──────── Study text

Sunday, April 29, 2012

Week In Review: NH Senate Bats .400

I understand the importance of gratitude as much as the next person. As a lobbyist, I forget it at my peril. So thank you, senators. And now permit me to quibble.

The New Hampshire Senate passed two bills that are years overdue: a ban on partial-birth abortions (HB 1679) and a bill to examine the possibility of collecting abortion statistics (HB 1680). Great news, momentous victories - and you probably have to have been around Concord as long as I have to appreciate just how momentous. Persistence pays off. Three other bills with pro-life implications met worse fates: killed, tabled, interim study. 

When I'm up in the gallery cheering for five bills and two of them pass, it's a good day, even though one newspaper headline said pro-lifers were "crushed." Crushed? Not so much. I will, however, admit that my happiness was alloyed with a strong dose of the annoyance only an ex-Republican can understand.


The five Democratic senators were solidly opposed to four of these bills. (The stats bill passed on a voice vote.) The Republicans, as usual with pro-life bills, were all over the place. The one bill that earned unanimous Republican support was the partial-birth ban. When the day's session was over, the minority leader, Sen. Lou D'Allesandro, made a short speech on the Senate floor, paying tribute to majority leader Sen. Jeb Bradley for the way Bradley had handled the difficult votes (meaning the pro-life bills). D'Allesandro is a gentleman, and I have no doubt he was speaking from the heart.

But wait a minute here. Why was it such a big deal that a Republican majority leader got all of his caucus to support a bill to ban an abortion method that shades into infanticide? What is so controversial about that? Who had to be persuaded? (And why does the Democratic party defend partial-birth abortion?)

We can actually make fair guesses of who had to be persuaded by looking at bills that fell short. HB 228, to keep state money away from abortion providers, was tabled 17-6 (Sen. DeBlois was absent); HB 1660, to stop abortions after 20 weeks, went sent to interim study 15-8; HB 1659, Women's Right to Know/informed consent/24-hour wait before abortion was ITL'd (killed) 12-11.

────────────────
──────── Data extracts

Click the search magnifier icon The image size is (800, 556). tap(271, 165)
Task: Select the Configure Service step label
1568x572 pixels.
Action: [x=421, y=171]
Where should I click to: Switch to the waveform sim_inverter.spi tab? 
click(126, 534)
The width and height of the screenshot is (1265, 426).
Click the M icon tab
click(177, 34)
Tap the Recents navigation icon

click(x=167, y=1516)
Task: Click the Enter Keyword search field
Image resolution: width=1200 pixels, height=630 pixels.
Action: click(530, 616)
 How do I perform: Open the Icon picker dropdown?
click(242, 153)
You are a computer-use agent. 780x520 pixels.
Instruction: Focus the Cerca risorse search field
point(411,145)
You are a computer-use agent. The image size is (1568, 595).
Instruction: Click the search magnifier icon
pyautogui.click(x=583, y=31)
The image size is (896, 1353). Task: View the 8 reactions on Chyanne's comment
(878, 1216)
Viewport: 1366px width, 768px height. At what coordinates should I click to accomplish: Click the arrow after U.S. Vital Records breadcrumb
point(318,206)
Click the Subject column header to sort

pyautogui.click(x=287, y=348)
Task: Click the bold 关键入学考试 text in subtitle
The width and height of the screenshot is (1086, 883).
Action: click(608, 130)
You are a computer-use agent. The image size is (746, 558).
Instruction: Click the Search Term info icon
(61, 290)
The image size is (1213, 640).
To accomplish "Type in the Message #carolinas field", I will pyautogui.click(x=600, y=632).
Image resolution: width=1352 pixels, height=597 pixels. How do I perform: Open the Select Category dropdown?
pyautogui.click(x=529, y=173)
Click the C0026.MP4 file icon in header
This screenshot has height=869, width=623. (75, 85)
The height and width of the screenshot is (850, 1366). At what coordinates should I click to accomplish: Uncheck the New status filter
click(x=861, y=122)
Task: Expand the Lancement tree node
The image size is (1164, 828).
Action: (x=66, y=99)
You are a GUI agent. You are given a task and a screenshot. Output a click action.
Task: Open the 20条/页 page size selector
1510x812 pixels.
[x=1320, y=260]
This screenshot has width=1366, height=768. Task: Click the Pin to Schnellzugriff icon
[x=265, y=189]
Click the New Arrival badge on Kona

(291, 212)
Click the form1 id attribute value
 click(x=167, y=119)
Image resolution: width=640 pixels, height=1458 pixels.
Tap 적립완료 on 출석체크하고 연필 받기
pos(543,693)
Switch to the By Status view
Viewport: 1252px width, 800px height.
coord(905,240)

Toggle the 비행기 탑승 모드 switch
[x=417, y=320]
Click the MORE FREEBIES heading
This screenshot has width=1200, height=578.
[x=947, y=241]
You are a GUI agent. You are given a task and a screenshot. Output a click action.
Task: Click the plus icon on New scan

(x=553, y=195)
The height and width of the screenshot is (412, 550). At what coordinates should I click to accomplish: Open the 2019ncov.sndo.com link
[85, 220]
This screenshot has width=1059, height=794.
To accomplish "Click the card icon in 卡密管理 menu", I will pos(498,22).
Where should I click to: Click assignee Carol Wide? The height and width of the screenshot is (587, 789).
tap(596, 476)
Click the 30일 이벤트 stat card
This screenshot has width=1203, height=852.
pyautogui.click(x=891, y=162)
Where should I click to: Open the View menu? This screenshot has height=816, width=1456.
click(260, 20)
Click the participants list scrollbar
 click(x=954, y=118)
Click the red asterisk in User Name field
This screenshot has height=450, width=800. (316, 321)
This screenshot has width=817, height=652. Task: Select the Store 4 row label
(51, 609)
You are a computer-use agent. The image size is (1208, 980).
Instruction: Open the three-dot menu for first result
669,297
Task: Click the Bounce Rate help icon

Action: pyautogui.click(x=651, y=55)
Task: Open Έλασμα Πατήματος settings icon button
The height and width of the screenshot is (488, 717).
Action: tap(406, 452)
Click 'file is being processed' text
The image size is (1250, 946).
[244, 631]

────────────────

▶ Questions to answer:
1. Reproduce word for word the part of the New Hampshire Senate post starting at "I understand the" and ending at "tabled, interim study.".
2. By what vote was HB 1659 killed, according to the New Hampshire Senate post?

▶ Set of answers:
1.
I understand the importance of gratitude as much as the next person. As a lobbyist, I forget it at my peril. So thank you, senators. And now permit me to quibble.

The New Hampshire Senate passed two bills that are years overdue: a ban on partial-birth abortions (HB 1679) and a bill to examine the possibility of collecting abortion statistics (HB 1680). Great news, momentous victories - and you probably have to have been around Concord as long as I have to appreciate just how momentous. Persistence pays off. Three other bills with pro-life implications met worse fates: killed, tabled, interim study.

2. 12-11